The overall picture for the nation’s 3,078 secondary schools shows that 23 per cent are currently judged outstanding, while 49 per cent are rated as good.
A further 23 per cent of secondaries are considered to be requiring improvement, while five per cent are “inadequate”.
The latest snapshot of Ofsted inspection outcomes has shown that 79 per cent of all schools, including primary, special and pupil referral units, are currently judged good or better.
England’s inspectorate releases regular statistical bulletins summarising recent inspections and updating the national picture of inspection outcomes. The latest set of figures covers October to December 2013, during which time 2,041 inspections were carried out.
The figures show that 60 per cent of schools judged during this period were considered to be good or better, with 35 per cent requiring improvement and five per cent inadequate.
Overall this led to a one per cent increase in the number of schools nationally judged to be good or better – from 78 to 79 per cent.
The mismatch between the national figures and those from the three-month period is down to the fact that school inspection naturally focuses more frequently on schools that require improvement or have been rated inadequate.
Ofsted reports that 27 per cent of the schools inspected during the three months had improved on their previous inspection judgement.

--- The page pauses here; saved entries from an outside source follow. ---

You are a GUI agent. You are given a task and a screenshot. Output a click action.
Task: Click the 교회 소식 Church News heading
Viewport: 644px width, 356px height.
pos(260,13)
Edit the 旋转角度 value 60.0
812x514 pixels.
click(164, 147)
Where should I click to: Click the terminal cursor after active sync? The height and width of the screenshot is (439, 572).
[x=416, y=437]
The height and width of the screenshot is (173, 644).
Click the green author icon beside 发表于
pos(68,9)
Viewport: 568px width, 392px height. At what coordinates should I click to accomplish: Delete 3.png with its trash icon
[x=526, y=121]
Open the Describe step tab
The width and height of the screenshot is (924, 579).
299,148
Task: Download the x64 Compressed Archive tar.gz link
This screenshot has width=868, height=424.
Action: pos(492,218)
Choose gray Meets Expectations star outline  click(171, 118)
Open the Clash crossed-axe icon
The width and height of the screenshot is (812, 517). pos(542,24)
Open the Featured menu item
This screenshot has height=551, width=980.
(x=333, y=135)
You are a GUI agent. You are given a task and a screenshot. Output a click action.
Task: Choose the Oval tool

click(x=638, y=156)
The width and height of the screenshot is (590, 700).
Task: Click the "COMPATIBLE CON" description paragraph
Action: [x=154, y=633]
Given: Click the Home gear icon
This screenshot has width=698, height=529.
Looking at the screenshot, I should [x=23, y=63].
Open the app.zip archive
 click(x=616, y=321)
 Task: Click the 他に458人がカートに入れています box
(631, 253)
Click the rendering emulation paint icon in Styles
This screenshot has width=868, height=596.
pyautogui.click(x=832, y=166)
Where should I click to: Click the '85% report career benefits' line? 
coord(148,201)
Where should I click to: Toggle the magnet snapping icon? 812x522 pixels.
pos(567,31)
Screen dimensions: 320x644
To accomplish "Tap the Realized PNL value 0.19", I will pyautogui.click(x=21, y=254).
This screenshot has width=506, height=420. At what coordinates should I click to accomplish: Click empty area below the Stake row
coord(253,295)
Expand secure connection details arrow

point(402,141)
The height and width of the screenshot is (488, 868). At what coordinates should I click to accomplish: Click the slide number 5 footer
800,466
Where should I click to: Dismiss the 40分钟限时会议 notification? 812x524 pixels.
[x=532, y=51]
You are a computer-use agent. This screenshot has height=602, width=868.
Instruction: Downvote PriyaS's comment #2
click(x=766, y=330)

The findings also show that among the 349 secondary schools inspected during the three-month period, 51 per cent were judged to be good or better, with 38 per cent requiring improvement and 11 per cent inadequate.
The National Association of Head Teachers said the inspection results were “remarkable”. General secretary Russell Hobby said: “The fact that so many of our schools are doing well in their inspections is remarkable given the many burdens being placed on them by so much change. There are few sectors where you would see such a high proportion of excellence.”